### WORK REQUEST
Repeat exactly, and only, the lines from the one containing "Plugin Directory (68, 85)" through the last line of the data below.
:::::
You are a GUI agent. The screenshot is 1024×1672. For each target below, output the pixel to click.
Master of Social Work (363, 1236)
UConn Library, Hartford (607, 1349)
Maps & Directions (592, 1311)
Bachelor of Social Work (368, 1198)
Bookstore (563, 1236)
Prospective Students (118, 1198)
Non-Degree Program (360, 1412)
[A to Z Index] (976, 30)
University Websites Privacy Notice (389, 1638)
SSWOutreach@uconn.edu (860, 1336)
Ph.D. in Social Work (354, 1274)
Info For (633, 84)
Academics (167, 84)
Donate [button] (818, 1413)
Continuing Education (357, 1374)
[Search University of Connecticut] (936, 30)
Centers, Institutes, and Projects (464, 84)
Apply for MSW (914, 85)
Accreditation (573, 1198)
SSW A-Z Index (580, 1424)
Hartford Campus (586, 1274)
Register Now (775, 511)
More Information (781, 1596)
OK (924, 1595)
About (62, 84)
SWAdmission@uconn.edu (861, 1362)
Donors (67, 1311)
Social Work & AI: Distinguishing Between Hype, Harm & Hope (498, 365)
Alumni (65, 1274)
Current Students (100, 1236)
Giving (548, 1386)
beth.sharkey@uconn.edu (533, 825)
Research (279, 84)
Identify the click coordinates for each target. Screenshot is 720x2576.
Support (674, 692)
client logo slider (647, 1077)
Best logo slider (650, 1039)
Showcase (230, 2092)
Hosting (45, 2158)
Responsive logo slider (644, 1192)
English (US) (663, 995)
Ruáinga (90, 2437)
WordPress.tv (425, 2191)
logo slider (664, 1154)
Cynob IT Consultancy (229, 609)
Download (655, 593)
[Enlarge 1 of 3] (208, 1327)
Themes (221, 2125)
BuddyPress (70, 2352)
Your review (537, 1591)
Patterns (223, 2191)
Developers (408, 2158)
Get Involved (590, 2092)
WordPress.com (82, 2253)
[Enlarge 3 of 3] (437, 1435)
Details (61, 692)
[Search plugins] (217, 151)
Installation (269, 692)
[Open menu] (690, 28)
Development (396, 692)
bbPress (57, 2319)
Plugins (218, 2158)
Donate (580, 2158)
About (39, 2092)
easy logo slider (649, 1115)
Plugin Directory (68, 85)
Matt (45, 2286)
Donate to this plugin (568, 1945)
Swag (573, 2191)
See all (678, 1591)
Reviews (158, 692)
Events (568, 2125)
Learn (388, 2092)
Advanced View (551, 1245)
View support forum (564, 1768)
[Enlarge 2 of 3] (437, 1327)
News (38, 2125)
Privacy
:::::
### RESULT
Plugin Directory (68, 85)
Matt (45, 2286)
Donate to this plugin (568, 1945)
Swag (573, 2191)
See all (678, 1591)
Reviews (158, 692)
Events (568, 2125)
Learn (388, 2092)
Advanced View (551, 1245)
View support forum (564, 1768)
[Enlarge 2 of 3] (437, 1327)
News (38, 2125)
Privacy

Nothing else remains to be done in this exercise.